(EXTRACTED RECORDS)
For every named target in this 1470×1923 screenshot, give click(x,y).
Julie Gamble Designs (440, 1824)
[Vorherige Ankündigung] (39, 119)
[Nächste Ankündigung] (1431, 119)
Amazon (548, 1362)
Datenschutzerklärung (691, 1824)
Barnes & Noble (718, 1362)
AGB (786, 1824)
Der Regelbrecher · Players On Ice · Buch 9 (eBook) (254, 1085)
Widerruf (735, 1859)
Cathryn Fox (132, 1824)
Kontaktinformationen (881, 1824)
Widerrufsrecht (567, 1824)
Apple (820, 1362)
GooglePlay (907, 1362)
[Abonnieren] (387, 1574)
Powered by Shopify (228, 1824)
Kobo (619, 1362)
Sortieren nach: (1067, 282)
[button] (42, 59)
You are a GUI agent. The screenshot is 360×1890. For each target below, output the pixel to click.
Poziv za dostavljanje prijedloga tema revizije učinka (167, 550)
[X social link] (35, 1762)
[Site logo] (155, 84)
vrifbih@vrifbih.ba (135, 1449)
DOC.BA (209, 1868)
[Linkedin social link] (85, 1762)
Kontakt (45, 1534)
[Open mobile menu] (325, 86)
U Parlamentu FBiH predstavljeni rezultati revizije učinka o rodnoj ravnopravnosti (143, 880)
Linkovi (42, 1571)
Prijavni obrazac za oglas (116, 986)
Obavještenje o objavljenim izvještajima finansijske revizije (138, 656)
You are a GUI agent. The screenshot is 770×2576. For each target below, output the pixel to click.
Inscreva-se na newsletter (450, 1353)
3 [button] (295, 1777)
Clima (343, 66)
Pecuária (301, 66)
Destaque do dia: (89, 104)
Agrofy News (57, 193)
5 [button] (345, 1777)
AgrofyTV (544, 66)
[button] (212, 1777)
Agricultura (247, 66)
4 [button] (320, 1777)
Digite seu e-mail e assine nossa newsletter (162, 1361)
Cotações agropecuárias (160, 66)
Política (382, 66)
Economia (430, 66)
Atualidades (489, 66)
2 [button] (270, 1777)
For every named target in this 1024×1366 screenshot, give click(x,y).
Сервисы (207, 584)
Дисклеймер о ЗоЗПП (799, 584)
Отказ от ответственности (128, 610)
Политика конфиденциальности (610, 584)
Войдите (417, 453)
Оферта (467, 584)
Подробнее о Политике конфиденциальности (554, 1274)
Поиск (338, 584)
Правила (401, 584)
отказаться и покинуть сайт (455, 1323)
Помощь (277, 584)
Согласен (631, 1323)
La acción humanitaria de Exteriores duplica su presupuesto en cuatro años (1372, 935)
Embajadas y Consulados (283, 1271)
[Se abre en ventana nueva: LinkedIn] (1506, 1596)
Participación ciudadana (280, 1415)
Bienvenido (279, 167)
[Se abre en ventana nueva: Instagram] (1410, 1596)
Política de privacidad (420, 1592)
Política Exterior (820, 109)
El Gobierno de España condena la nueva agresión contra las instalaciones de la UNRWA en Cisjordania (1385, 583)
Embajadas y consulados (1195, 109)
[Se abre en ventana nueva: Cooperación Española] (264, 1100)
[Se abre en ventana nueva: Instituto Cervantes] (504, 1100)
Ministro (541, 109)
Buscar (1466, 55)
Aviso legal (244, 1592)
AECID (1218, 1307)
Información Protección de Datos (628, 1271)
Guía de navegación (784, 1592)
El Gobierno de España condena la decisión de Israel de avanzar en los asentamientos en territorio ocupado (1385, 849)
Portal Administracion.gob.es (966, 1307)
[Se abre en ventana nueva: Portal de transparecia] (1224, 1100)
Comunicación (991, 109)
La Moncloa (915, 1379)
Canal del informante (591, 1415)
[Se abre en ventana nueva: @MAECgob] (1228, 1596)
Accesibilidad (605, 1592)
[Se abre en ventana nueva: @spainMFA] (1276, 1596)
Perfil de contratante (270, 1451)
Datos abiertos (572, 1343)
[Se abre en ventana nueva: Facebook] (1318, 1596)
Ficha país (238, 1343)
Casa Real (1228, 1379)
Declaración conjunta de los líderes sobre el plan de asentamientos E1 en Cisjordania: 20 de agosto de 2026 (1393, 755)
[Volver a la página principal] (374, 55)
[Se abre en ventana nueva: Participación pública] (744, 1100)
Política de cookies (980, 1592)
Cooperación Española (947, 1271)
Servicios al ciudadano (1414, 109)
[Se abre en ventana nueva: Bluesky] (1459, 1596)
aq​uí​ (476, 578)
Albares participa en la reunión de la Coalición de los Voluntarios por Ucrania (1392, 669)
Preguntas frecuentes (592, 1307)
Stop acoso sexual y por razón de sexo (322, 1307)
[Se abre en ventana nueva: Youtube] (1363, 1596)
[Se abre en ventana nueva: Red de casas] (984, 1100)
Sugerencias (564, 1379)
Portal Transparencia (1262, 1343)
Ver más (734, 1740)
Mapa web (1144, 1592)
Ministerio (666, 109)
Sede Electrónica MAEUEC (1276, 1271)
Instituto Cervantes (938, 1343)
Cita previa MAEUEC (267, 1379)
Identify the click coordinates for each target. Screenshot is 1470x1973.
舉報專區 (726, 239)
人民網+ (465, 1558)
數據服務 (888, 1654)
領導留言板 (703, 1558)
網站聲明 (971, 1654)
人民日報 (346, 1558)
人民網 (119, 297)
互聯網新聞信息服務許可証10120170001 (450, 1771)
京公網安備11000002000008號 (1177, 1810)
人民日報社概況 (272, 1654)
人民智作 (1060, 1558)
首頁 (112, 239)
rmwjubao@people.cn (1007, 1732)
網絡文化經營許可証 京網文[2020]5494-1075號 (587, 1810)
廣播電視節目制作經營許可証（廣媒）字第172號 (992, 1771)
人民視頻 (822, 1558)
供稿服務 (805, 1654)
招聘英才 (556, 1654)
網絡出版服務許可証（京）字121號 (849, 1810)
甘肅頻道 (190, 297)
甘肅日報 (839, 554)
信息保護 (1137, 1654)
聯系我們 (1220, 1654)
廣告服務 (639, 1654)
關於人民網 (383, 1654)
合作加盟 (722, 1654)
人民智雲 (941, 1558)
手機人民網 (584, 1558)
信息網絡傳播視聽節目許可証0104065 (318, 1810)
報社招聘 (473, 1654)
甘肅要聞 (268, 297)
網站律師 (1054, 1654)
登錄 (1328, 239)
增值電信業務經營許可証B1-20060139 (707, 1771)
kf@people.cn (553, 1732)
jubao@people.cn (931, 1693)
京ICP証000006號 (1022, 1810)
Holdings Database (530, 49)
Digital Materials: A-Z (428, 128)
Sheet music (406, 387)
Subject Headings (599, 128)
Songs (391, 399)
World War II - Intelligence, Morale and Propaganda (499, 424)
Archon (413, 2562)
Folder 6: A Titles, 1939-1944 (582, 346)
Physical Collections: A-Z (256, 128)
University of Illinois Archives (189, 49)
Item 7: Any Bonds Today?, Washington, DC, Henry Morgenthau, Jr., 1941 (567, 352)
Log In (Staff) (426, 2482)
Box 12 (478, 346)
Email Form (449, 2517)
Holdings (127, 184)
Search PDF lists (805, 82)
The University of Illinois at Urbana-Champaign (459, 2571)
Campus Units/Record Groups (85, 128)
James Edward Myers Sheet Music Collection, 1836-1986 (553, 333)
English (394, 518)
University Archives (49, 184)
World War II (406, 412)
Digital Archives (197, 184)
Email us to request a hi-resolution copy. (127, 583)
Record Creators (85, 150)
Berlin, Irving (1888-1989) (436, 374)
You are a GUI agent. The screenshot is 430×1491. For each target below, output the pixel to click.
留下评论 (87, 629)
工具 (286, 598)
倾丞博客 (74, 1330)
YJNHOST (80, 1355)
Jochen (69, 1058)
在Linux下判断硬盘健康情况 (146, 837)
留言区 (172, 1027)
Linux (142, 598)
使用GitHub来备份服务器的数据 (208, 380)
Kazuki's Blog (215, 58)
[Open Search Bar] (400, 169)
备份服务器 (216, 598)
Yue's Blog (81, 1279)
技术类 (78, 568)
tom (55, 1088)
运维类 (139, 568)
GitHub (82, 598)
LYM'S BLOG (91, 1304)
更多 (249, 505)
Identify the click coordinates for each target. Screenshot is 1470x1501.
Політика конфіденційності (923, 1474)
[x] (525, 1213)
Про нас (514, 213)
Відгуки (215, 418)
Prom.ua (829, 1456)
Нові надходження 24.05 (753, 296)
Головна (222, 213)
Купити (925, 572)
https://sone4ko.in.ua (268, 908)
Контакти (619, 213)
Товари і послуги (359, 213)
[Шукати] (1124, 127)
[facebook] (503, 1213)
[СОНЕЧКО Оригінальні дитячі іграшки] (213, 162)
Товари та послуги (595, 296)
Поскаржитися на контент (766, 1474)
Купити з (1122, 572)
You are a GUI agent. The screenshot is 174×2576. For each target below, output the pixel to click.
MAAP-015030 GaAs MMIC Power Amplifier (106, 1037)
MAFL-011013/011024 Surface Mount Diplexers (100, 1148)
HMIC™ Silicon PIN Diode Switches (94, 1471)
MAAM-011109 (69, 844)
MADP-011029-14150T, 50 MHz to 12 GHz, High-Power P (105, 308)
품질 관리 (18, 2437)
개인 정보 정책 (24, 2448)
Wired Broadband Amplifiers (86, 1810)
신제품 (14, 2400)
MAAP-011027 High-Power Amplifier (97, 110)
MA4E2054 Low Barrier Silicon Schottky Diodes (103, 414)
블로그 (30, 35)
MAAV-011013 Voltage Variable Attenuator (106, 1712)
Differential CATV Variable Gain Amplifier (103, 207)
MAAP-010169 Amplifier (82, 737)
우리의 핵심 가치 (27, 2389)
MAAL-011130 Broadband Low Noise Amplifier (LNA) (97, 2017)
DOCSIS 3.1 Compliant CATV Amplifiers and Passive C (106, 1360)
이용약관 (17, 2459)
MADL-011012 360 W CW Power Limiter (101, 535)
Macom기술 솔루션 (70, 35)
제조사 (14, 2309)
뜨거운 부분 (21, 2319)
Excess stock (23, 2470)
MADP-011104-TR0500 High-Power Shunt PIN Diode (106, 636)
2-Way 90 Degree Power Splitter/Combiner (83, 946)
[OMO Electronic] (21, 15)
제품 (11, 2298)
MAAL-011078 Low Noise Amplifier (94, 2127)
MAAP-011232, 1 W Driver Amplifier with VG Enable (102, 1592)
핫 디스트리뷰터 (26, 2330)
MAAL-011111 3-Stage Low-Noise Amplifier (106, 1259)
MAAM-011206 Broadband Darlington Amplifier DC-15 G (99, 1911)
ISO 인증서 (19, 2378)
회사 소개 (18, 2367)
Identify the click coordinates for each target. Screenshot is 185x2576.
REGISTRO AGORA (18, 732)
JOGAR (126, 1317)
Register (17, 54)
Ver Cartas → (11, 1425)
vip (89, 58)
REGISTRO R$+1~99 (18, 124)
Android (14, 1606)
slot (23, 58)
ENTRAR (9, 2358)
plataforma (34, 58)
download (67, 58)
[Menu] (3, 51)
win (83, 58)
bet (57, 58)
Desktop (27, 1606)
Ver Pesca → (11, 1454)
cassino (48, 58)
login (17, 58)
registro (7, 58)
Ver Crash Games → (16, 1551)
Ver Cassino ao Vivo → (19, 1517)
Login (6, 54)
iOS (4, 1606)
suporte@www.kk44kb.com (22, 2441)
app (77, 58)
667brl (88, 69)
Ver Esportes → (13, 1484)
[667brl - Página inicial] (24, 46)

(TRY IT)
Wherever the word "Ankündigung" appears in the listing above, copy the whole line.

(REPLY)
[Vorherige Ankündigung] (39, 119)
[Nächste Ankündigung] (1431, 119)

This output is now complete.